§ MATERIAL FOR THIS EXERCISE
◆ ◆ ◆ ◆ ◆

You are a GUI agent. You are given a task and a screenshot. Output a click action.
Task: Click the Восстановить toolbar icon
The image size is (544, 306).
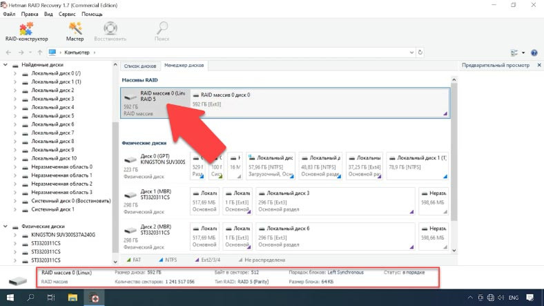click(110, 31)
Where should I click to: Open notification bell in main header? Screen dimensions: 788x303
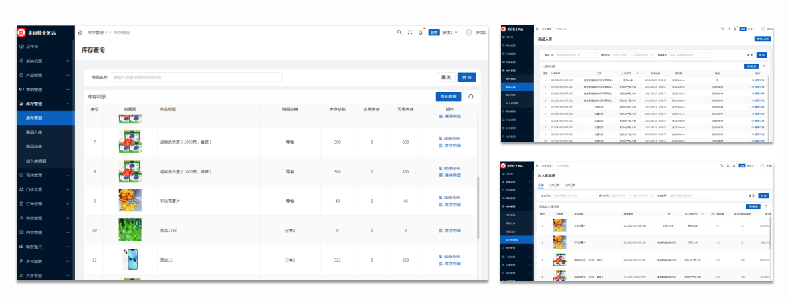[421, 32]
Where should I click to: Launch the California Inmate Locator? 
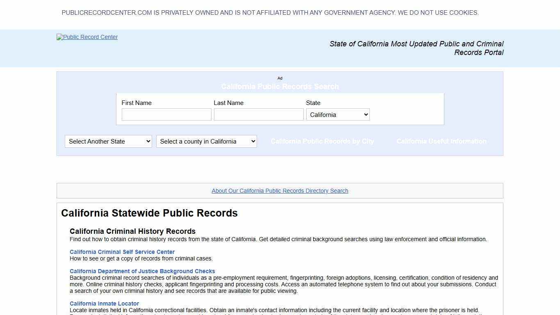click(x=104, y=304)
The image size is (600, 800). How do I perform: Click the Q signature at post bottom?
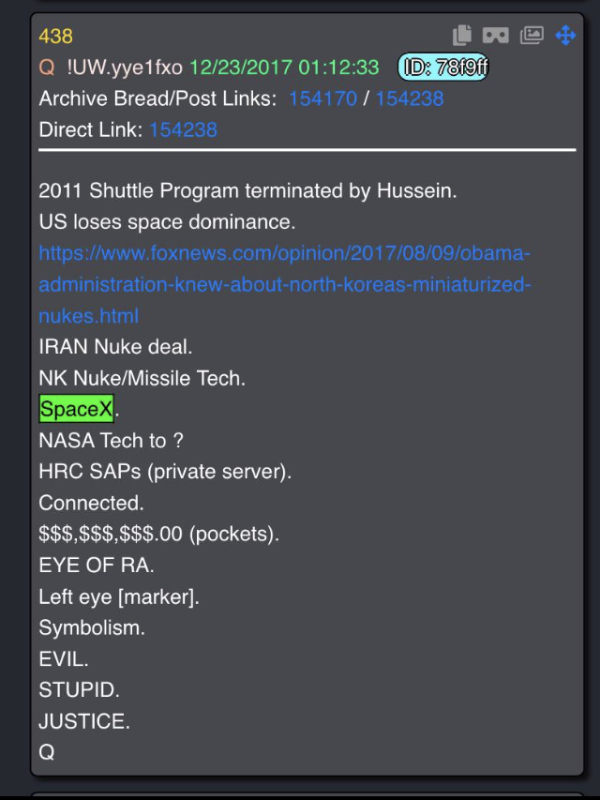47,752

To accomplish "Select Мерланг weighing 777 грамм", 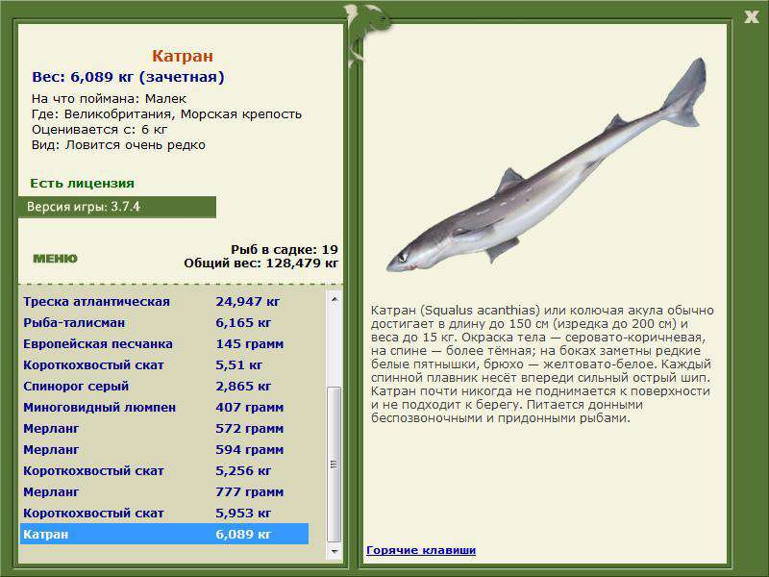I will pos(164,491).
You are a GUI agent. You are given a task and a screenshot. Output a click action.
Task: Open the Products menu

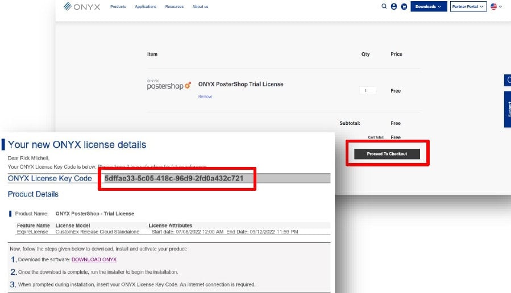coord(118,7)
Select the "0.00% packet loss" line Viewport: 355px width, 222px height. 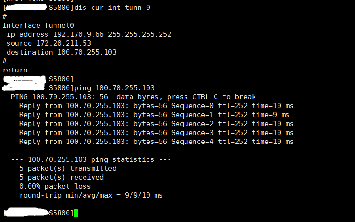point(55,186)
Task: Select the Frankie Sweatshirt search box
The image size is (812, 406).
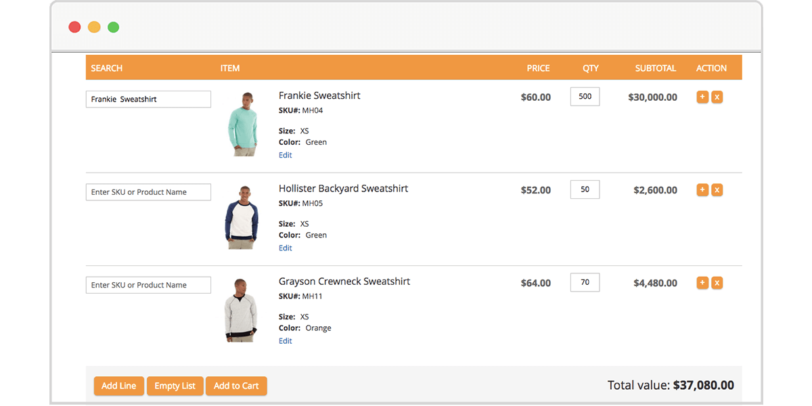Action: coord(148,99)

◆ ◆ ◆ ◆ ◆

§ THE PROBLEM
In the copy, only the lines from the one holding "Task: Select the" through the end of the listing above should appear, retyped exactly, both ends included, with no pictures.

§ REPLY TO THE TASK
Task: Select the Frankie Sweatshirt search box
The image size is (812, 406).
Action: coord(148,99)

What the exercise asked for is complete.